I'm a big fan of the anti-trauma stress-recovery nutritional supplement called Superthrive, but sparingly & only when "needed". I used to baby my plants, treating them with gentleness, as if they were fragile, believing that I'd "break trichomes" or ruin the precious sanctity of the plant.
I've since matured my understanding of this resilient weed and learned 1st-hand of how strengthening it is to plant (and fun for me!) to engage in "rough-and-tumble play" with them (in veg-growth phase primarily). The (young) plants will love you for it, and the plant becomes stronger from intelligent "work-outs" here-&-there and she can take a good man-handling if they need to during flowering.
Included in the pics here is one of me using a concentrated Neem-seed oil insecticide derived from all-natural ingredients (called AzaMax) that worked awesome when used as instructed. I had a terrible
case of the spidermites and wanted to ensure that the entire underside of the plant was assaulted fully (they prefer to dwell on the undersides of the leaves). The plant itself is shown hovering upside-down on a support I rigged-up (it all worked-out just fine!), and-- despite taking yet another accidental split-- she didn't slow-down much at all. They're weeds, & they survive to thrive. They take a beating and keep growing. Don't beat them. Indeed Love your plants. But don't worry about moving 'em a bit to get more Sunlight. That right there IS the basis for everything I do in my grow. Everything. It's all based around the portability of the plant.
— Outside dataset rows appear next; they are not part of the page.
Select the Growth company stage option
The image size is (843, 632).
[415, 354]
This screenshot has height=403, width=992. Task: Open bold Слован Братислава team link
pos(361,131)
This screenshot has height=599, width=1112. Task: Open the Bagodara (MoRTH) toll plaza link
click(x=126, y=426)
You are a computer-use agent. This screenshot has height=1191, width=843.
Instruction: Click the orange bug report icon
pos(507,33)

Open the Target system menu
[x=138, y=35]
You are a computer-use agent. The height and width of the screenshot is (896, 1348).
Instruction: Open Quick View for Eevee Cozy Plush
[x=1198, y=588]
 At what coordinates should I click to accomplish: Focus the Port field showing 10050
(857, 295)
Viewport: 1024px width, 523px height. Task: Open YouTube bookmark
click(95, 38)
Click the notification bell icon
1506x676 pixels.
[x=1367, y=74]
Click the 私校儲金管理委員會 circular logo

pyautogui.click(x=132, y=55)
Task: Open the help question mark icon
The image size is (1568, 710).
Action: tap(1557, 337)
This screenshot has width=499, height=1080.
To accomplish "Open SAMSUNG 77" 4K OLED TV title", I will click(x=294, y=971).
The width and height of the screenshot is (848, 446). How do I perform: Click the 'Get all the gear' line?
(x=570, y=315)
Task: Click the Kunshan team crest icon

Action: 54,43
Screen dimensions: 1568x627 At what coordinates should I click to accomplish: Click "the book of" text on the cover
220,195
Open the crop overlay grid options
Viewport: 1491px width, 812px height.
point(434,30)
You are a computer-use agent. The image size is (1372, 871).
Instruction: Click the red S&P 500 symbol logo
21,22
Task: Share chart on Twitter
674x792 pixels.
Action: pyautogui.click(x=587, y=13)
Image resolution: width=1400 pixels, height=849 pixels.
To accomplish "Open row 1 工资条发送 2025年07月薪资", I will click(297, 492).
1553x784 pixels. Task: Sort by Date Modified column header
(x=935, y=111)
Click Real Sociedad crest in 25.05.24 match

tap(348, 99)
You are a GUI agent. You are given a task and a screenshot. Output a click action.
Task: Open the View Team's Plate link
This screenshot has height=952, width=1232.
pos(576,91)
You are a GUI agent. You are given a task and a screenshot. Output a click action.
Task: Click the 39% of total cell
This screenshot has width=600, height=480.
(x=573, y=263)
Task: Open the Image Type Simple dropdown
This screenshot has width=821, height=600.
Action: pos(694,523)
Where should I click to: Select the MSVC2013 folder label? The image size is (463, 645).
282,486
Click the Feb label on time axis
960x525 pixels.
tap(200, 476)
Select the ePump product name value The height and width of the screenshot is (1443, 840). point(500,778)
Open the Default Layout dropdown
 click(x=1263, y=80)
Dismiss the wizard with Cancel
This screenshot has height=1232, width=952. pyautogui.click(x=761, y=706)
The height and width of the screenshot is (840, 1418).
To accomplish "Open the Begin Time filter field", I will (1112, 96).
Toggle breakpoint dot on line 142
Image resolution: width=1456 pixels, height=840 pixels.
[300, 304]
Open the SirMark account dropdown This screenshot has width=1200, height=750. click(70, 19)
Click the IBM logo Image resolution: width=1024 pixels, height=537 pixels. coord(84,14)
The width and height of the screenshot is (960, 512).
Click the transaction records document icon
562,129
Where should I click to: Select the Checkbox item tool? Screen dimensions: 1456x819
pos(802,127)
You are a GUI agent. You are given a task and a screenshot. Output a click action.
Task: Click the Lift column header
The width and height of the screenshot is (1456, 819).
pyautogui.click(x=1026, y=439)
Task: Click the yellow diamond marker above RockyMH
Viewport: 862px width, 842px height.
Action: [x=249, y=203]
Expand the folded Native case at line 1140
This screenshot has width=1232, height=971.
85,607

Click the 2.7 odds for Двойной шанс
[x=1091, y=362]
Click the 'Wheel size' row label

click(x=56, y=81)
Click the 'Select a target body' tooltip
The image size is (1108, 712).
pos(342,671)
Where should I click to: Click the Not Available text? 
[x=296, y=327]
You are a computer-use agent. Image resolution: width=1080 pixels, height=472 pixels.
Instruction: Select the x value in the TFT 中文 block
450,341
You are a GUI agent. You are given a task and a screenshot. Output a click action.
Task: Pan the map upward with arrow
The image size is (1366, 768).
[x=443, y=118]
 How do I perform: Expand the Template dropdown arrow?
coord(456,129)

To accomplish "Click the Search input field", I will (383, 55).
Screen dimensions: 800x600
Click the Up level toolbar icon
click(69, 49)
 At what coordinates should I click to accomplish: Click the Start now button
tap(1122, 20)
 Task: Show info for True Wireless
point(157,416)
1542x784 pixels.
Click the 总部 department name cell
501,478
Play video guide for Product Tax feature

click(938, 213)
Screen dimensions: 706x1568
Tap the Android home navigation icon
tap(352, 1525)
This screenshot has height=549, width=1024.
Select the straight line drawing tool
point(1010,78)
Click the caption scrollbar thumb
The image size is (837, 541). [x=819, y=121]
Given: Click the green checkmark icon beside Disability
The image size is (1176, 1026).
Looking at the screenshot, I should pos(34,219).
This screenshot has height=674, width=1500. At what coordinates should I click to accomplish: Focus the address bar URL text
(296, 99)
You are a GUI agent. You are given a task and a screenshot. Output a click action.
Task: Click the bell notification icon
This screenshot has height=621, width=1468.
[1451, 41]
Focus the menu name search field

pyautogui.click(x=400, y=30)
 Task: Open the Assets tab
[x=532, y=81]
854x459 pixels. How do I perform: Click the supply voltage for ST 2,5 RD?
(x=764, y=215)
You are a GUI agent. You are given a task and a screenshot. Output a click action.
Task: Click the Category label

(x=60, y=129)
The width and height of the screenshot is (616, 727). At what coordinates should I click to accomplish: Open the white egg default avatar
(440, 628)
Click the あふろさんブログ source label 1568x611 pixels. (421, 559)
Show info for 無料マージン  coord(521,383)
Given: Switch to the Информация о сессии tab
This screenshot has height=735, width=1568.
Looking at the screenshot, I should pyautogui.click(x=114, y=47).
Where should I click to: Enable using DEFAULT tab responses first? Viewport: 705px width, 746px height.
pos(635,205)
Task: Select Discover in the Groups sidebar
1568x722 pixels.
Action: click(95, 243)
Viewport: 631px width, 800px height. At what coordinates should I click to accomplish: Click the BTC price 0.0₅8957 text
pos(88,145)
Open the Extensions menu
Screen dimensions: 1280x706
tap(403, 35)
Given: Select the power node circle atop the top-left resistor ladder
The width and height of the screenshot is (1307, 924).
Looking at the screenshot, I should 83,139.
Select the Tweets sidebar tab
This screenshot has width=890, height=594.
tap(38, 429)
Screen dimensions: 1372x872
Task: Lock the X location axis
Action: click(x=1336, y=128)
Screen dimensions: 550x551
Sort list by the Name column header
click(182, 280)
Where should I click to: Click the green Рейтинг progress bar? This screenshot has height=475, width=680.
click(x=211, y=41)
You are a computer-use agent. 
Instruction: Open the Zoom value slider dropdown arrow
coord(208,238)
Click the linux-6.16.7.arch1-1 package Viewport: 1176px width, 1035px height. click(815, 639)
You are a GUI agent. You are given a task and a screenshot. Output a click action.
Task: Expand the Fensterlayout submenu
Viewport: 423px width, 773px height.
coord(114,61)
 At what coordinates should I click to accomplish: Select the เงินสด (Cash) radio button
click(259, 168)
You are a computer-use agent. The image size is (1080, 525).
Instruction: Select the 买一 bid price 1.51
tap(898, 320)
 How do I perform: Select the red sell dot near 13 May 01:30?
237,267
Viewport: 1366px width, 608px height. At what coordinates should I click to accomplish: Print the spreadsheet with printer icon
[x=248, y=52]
There's a bunch of other factors to consider, that'll be in my upcoming video series on Youtube... Like watering
after moving the plants (why break your back carrying all that heavy, water-soaked soil?)
The only drawback that regular moving of the plants in the way I've described is that it seems the soil gets packed pretty tightly after a while. I think the natural effect of momentum heaving the soil down, packing it with each thump of footstep, & with each "landing". I don't know if this "packed-soil" effect is because of my Moving Milkcrate Method, or if that's just how it gets because of the tight root-structure, or perhaps from hurried waterings that drenched the pot & lifted to the surface most of aeration-material (Perlite, Vermiculite, etc). I'm not sure it's a bad thing, a normal thing, or even if it
is a thing, but I've been doing it this way for years now & I'm kinda thinking that the soil compacts denser than it does in a potted plant that is never moved.
But now
THAT is where Earthworms come in quite handy, my friend!
They dig tunnels that aerate the soil despite it all!
But I say go ahead & move your girls to drink in that Sunlight!